GTP-binding proteins have been found in all living organisms and are involved in various essential cellular processes such as signal transduction, protein synthesis, membrane trafficking and, cell proliferation [1], [2]. These proteins belong to the GTPase superfamily whose sequence motifs are conserved in diverse species ranging from prokaryotes to eukaryotes [3]. Binding and hydrolysis of GTP effect the conformation of the GTP-binding proteins. The GTP and GDP-bound forms define the active and inactive states, respectively.
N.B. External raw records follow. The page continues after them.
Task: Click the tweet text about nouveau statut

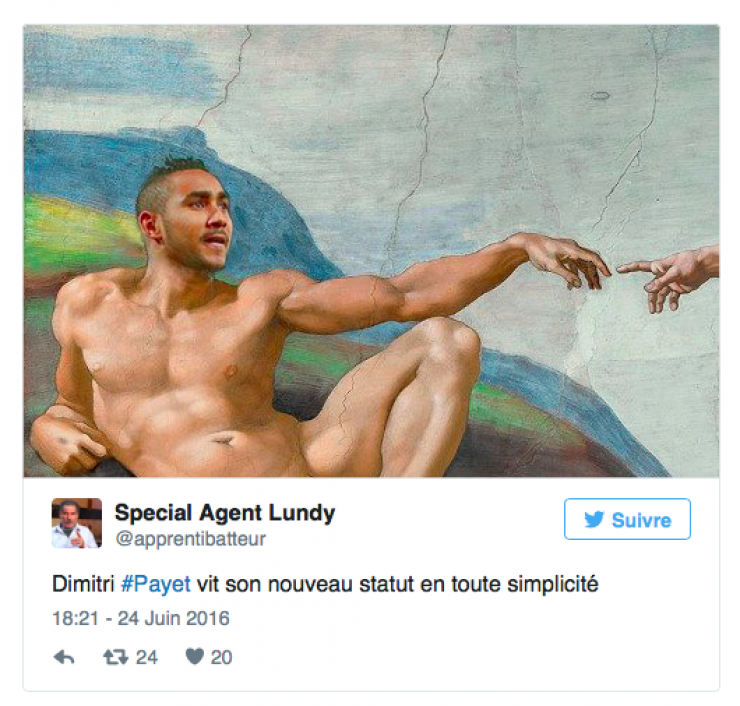Action: 325,584
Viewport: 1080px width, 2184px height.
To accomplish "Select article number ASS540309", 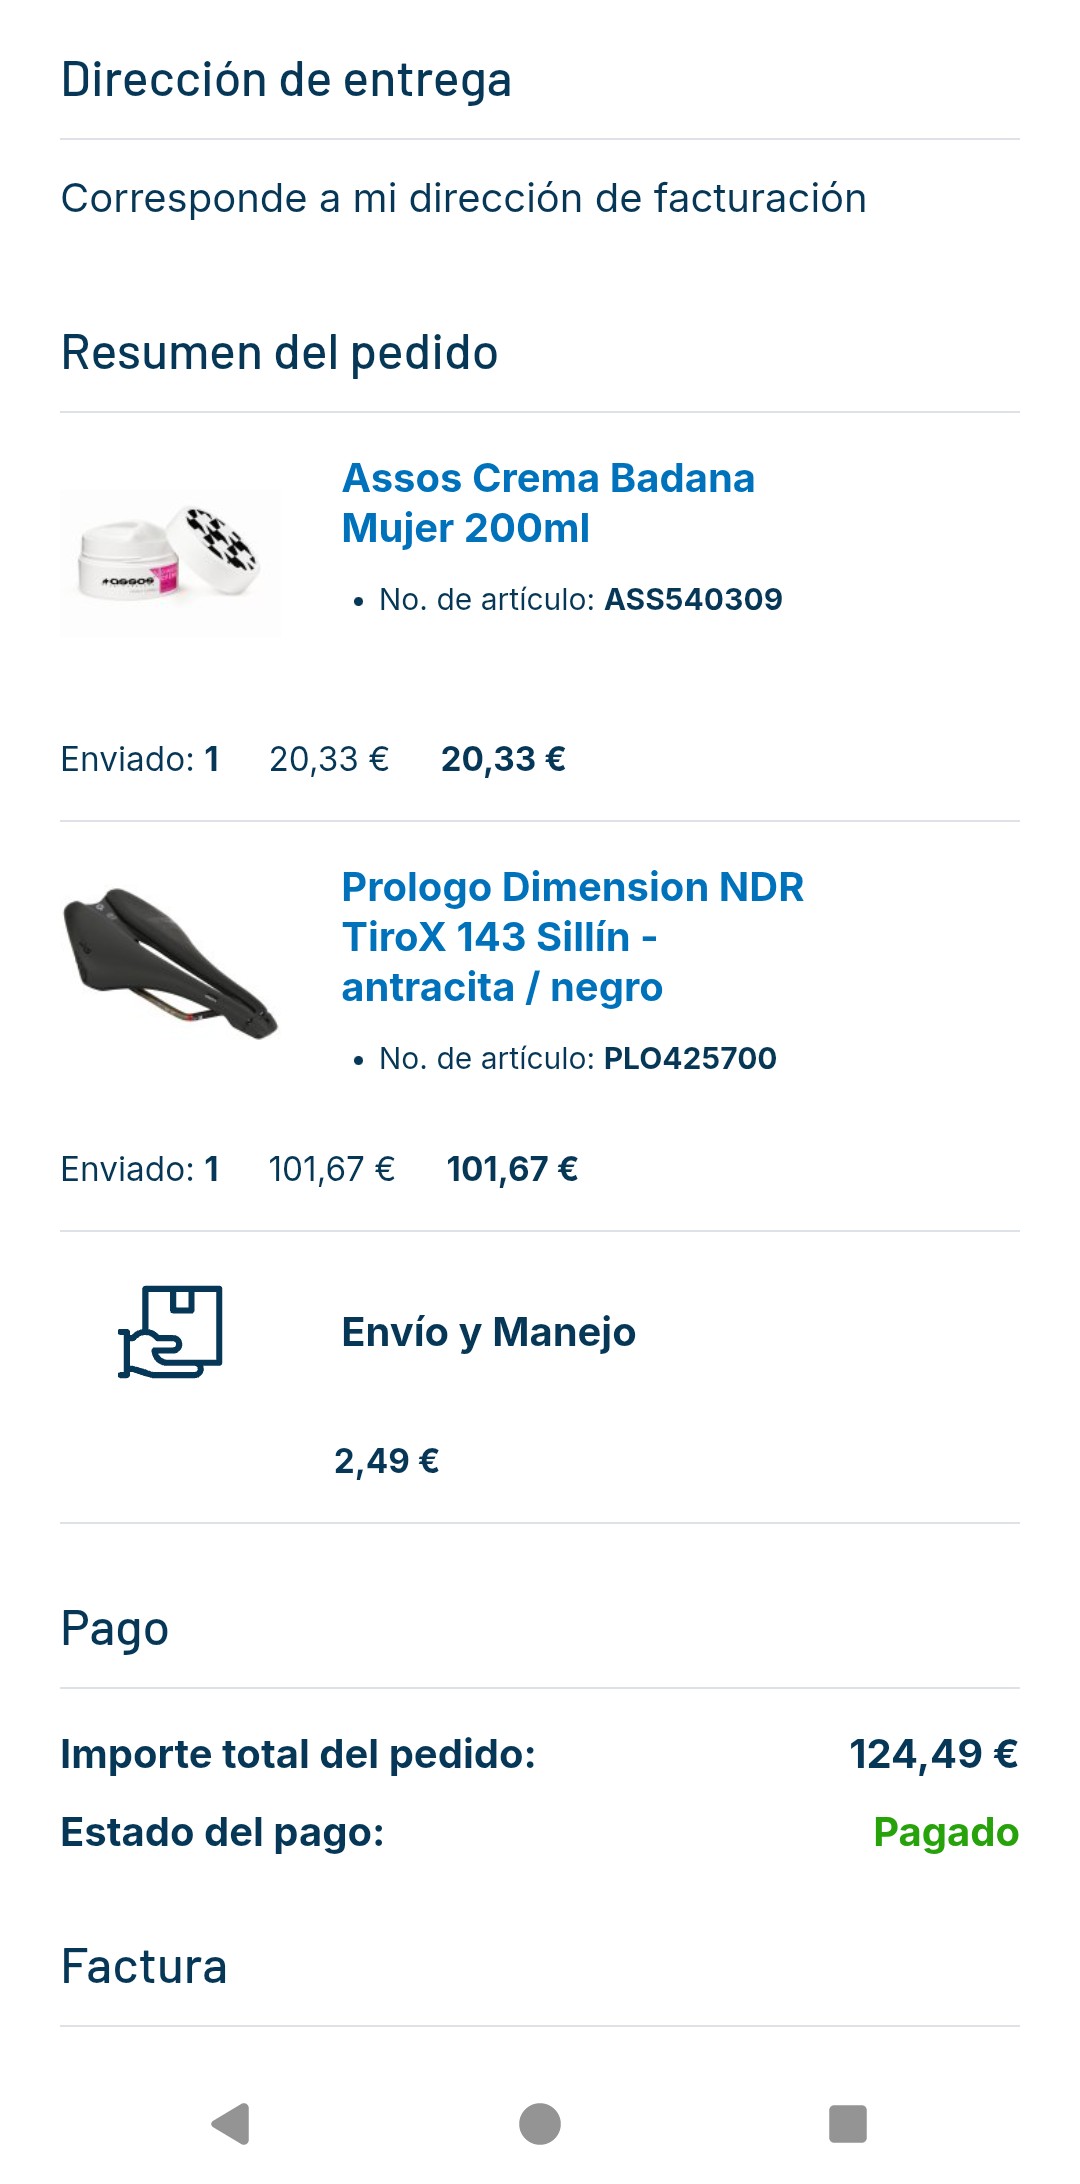I will tap(693, 599).
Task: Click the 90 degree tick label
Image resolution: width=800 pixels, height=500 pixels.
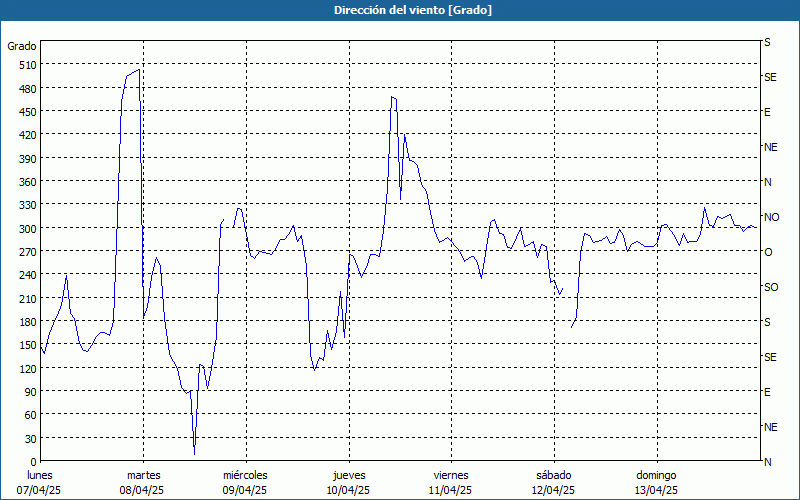Action: click(x=28, y=392)
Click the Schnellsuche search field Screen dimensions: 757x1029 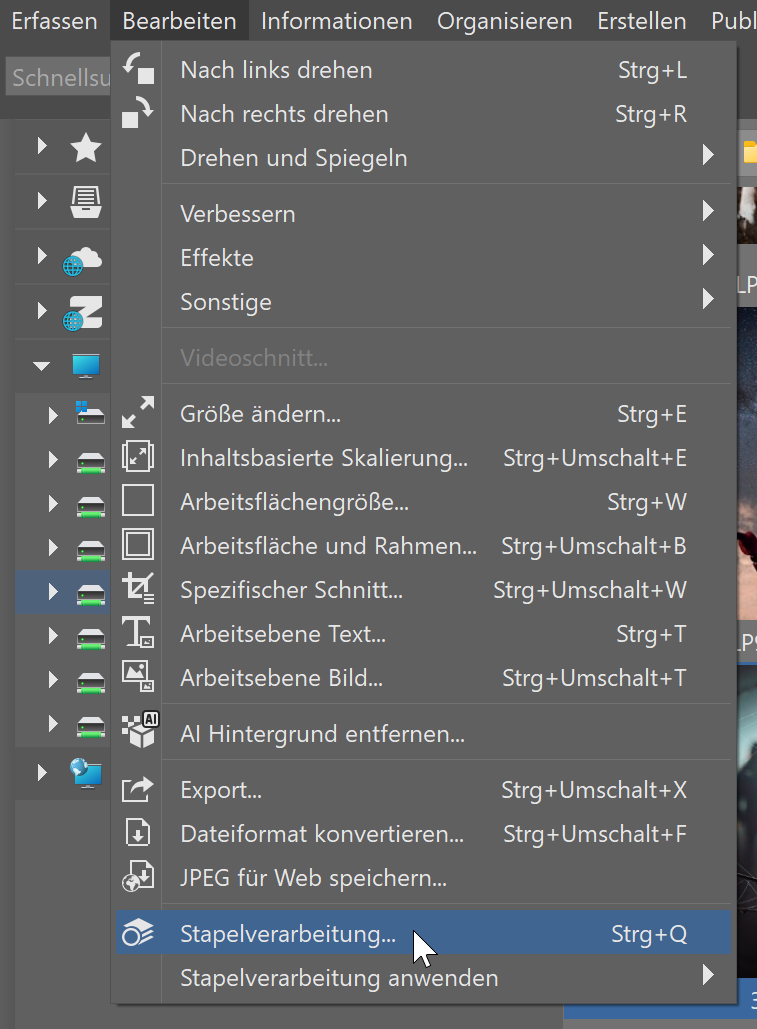click(58, 78)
Subfamilies of widely distributed bacterial GTP-binding proteins were discovered by the Escherichia coli (E.coli) Era and the Bacillus subtilis (B.subtilis) Obg (BsObg) proteins [1], [2], [4]. The Obg protein was originally identified in B. subtilis as a gene with GTP binding domain located downstream of spoOB. Consequently, Obg name originated from Spo0B-associated GTP-binding protein [5]-[7]. This protein was the first to be recognized as a member of a subfamily of GTP binding proteins that are conserved in both prokaryotic and eukaryotic cells [1], [2], [4], [8]. The Obg family GTPase implicated in the following diverse cellular processes including cell growth such as morphological differentiation and DNA replication [9][11], early steps of sporulation and for stress-dependent activation of the σB transcription factor that controls a cellular response to environmental stress [12], [13]. Moreover, ObgE, an Obg homolog in Escherichia coli, has also been reported to be involved in chromosome partitioning, the regulation of DNA replication as well as DNA repair process [14], [15]. Although the basic functions of the Obg subfamily proteins are not clearly established, the majority of bacterial Obgs have been commonly found to be associated with ribosome, in specific binding of Obg with ribosomal protein L13 was proved through an affinity blot assay method, implying that those proteins fundamentally could play a role in ribosome assembly or maturation [12], [16][22]. The Obg subfamily proteins such as Era, Obg, YjeQ, and YlqF which are also known as translation factor have been widely studied and hence they are also considered as a new target for antibacterial drug recently [23].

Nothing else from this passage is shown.